# Task requirements:
From the entries, copy out every line in which the word "computer" is found.

Extracted records:
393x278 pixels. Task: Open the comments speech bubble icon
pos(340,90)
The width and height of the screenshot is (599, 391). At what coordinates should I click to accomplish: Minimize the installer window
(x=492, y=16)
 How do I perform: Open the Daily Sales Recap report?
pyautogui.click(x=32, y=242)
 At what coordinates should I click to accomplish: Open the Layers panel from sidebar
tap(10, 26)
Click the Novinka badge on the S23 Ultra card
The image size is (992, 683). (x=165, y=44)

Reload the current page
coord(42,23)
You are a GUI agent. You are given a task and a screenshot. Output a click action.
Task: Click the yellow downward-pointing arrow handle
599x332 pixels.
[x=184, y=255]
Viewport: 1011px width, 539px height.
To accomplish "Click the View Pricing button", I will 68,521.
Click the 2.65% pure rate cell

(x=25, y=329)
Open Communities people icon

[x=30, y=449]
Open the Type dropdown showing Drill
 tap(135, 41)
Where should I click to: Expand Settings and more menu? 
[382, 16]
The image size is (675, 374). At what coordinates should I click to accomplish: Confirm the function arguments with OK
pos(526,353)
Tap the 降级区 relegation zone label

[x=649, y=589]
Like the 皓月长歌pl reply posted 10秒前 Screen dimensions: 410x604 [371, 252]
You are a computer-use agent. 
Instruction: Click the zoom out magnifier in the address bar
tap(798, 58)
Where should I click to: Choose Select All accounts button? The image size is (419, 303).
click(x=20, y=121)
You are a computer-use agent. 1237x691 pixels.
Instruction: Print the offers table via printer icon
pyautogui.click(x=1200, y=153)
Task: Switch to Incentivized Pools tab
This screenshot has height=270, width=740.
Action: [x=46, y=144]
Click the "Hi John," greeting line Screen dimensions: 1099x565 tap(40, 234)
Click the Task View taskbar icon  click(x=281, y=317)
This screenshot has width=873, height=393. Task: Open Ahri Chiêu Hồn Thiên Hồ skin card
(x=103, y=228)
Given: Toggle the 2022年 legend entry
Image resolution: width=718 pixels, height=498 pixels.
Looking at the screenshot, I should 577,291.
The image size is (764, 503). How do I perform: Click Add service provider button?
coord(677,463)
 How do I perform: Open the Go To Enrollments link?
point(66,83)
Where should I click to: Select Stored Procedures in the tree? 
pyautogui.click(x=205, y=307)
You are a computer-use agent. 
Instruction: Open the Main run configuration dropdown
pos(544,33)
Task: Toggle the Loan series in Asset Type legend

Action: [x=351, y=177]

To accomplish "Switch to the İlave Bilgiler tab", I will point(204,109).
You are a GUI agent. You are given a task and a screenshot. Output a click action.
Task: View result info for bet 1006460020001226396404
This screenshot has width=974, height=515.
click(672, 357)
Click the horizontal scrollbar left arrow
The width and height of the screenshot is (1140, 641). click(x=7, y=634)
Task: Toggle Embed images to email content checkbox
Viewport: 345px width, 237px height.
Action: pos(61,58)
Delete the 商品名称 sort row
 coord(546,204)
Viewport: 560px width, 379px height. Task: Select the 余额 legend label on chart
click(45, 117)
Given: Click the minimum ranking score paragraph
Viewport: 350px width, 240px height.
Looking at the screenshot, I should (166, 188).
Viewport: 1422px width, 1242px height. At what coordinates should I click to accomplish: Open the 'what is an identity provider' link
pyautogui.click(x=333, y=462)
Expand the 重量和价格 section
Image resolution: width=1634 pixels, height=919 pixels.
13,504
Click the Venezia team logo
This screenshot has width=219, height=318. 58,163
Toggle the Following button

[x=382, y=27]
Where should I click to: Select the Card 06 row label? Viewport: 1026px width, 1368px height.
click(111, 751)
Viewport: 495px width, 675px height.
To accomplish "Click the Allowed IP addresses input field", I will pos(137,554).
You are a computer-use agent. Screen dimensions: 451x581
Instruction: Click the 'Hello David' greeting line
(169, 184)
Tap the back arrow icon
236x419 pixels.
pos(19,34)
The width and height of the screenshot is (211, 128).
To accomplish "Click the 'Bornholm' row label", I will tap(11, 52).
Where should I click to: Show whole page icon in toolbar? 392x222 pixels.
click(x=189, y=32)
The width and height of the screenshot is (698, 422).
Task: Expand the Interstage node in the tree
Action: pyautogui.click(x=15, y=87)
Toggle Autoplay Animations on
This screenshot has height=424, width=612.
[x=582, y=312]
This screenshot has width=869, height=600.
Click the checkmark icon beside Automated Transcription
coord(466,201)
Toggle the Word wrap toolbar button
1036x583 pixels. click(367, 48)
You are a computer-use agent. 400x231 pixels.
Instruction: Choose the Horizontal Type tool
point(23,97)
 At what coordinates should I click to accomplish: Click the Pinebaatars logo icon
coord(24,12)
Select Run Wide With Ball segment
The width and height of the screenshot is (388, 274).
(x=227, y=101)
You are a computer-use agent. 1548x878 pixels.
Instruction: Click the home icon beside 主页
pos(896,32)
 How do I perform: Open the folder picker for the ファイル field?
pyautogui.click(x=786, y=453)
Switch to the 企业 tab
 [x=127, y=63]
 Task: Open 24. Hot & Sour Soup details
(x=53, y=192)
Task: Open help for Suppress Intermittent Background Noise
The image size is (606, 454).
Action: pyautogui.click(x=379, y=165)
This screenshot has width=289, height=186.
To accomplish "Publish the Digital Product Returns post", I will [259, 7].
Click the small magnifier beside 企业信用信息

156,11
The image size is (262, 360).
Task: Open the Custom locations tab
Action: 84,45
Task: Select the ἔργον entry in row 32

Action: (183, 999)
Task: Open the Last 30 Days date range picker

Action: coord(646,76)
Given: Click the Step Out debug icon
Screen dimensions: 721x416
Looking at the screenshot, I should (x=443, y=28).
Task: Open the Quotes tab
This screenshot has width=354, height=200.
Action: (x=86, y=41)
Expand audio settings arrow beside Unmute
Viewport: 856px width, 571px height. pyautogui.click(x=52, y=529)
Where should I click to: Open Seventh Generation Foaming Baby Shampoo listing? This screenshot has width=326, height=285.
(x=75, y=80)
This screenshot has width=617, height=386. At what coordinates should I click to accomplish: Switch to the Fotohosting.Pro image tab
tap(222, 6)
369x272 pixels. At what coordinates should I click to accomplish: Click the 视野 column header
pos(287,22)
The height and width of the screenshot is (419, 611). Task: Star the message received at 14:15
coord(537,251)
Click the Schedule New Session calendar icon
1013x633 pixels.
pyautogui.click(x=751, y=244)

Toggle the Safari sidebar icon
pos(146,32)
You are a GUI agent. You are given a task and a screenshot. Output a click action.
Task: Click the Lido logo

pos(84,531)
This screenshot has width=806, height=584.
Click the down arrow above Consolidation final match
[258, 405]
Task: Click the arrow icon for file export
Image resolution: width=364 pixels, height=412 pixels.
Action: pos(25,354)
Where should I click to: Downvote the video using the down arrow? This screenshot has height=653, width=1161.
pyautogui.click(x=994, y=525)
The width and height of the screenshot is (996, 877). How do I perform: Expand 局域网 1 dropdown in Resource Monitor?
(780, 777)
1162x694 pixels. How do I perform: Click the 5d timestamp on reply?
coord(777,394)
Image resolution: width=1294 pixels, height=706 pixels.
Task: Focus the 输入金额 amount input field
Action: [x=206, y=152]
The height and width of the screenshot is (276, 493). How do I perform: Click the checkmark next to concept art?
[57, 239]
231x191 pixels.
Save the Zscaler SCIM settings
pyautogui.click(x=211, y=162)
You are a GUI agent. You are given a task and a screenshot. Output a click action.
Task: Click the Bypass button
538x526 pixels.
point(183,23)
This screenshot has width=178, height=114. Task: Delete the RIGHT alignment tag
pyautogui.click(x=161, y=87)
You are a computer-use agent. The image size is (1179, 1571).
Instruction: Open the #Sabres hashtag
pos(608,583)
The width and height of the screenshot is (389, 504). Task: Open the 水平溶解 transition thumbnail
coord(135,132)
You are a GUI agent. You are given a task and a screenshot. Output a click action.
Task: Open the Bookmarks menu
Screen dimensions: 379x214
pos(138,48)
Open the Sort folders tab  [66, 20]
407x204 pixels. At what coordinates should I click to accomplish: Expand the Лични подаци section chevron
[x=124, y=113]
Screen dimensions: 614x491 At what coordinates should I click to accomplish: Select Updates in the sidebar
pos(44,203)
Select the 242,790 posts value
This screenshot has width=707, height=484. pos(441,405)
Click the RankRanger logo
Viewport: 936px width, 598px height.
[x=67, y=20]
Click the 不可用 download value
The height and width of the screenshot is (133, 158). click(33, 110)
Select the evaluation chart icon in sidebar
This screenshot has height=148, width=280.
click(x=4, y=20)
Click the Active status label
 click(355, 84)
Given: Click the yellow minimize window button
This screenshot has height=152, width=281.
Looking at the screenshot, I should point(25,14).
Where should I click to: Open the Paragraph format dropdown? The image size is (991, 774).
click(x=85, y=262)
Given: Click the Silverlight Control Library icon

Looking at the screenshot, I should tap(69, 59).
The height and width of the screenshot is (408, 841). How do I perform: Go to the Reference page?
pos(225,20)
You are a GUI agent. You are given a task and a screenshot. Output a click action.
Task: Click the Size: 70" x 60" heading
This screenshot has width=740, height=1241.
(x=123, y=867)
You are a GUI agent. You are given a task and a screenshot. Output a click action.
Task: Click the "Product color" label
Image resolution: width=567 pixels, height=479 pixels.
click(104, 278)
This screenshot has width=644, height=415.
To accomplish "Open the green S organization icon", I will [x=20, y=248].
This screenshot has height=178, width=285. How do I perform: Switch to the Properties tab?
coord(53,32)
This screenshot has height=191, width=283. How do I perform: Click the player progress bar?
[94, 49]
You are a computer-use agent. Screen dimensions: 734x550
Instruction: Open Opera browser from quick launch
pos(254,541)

# Response to the task:
You are a computer-use agent. 
You are a computer-use agent. 1237x691 pixels.
You are a computer-use agent. 
You are a computer-use agent. Screen dimensions: 451x581
You are a computer-use agent. 400x231 pixels.
You are a computer-use agent. 1548x878 pixels.
You are a computer-use agent. The image size is (1179, 1571).
You are a computer-use agent. Screen dimensions: 734x550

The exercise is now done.